Two weeks ago we talked about an incomplete 2000 proof set with one less coin than it should have in the set.
Here we go again.
This time it’s a 1998 proof set that rattles. With the way the US Mint packaged the 1998 Proof Set, there should not be any noise coming from the set.
One would think that if the set rattles, you would hear it and know that at least one set in the group you’re buying is a problem. But, coin shows can be noisy. Plus, the rattling proof set arrived within a large group of other proof and mint sets contained in a number of boxes. Reviewing each and every set is time-consuming and not always possible during the coin show.

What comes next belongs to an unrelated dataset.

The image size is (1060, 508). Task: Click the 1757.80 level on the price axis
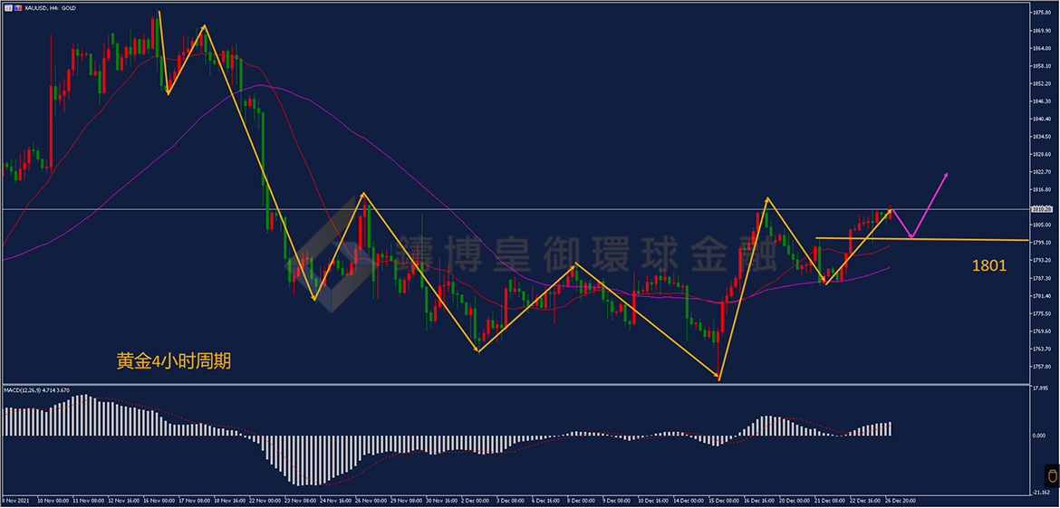point(1042,367)
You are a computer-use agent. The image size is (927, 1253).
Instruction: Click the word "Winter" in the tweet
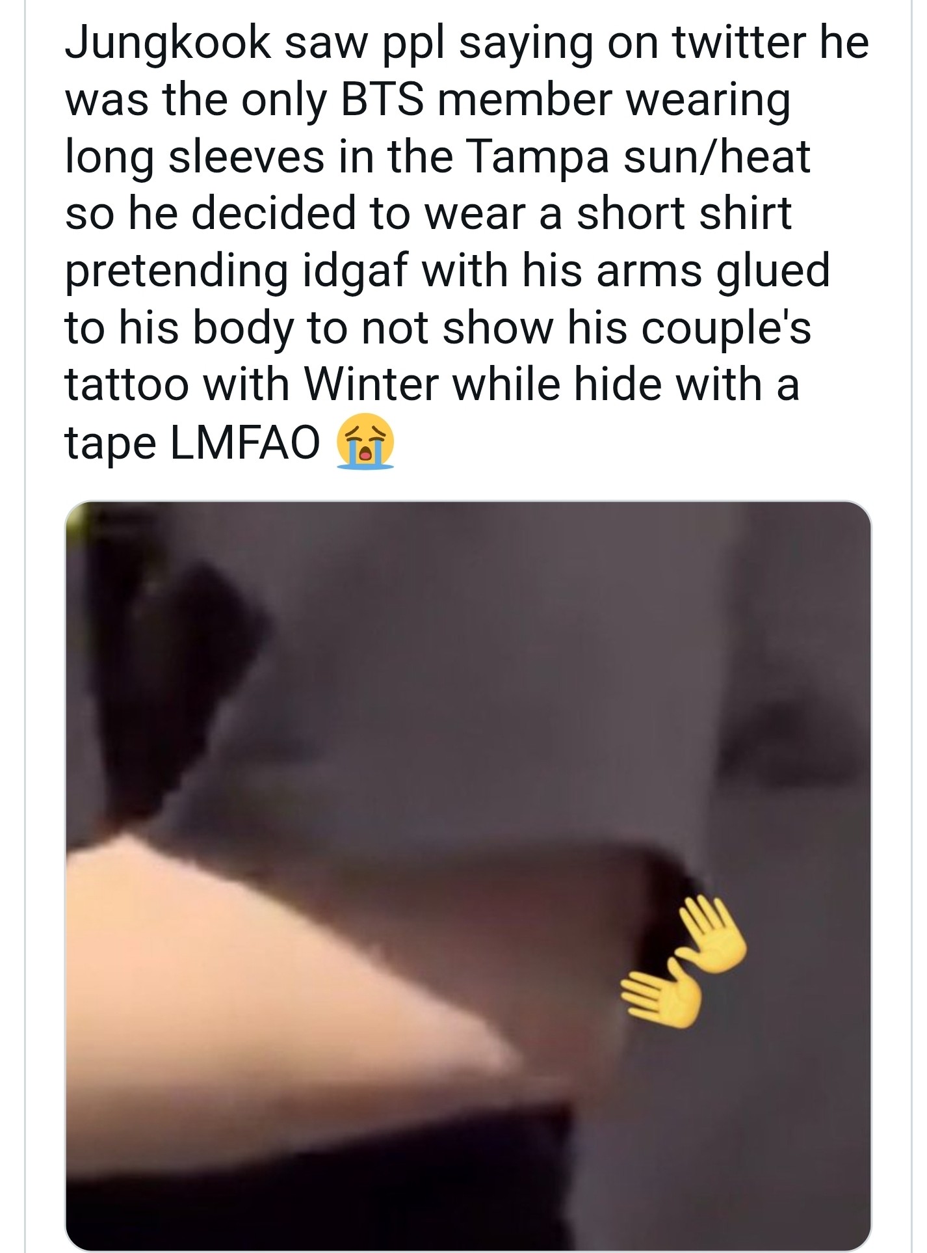click(371, 384)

The rattling became noticeable when the boxes were unpacked and the sets organized.
So, why would a 1998 Proof Coins Set rattle?
From the outside, the package looks as it should:
Opening the set, the reasons for the rattling are clearly seen:
At first glance, it’s four dimes and a half dollar which means this set, though not expensive, just lost its value. These coins just became “shelf” coins since there’s no market for the individual clad coins especially when they do not look their best.

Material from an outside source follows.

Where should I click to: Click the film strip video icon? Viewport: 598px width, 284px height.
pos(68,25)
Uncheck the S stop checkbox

Now, if this had been a 1998 silver set, a different story could be told. Less-than-attractive silver dimes and silver half dollars at least have value for their 90% silver content.
Taking a closer look at the coins in this rattling 1998 Proof Set, at least two of them are silver. It seems that whoever broke the set apart used the holder to protect coins from other sets and not necessarily cupro-nickel clad coins.
The large half dollar coin is somewhat hidden behind the heraldic eagle in the plastic since the holder was put back together backwards and upside down. But, looking through the eagle, this coin is noticeably silver. Plus, there is an obviously silver dime rattling around in the nickel slot. Not taking the coins out of the holder to look at their edge, the other dimes appear to be clad.
At least $0.60 in face value is silver. Or, put another way, there is 0.43403 troy ounce of silver in this otherwise almost valueless proof set.
At today’s silver prices, this rattling 1998 proof set holder with its two silver coins just became worth more than a complete, nice and shiny, yet inexpensive, 1998 Proof Coins Set.
There’s a lesson here. Bad things are not always as bad as they seem, and sometimes, bad things even turn out better than the good things.
Isn’t it interesting — numismatics has life lessons, too.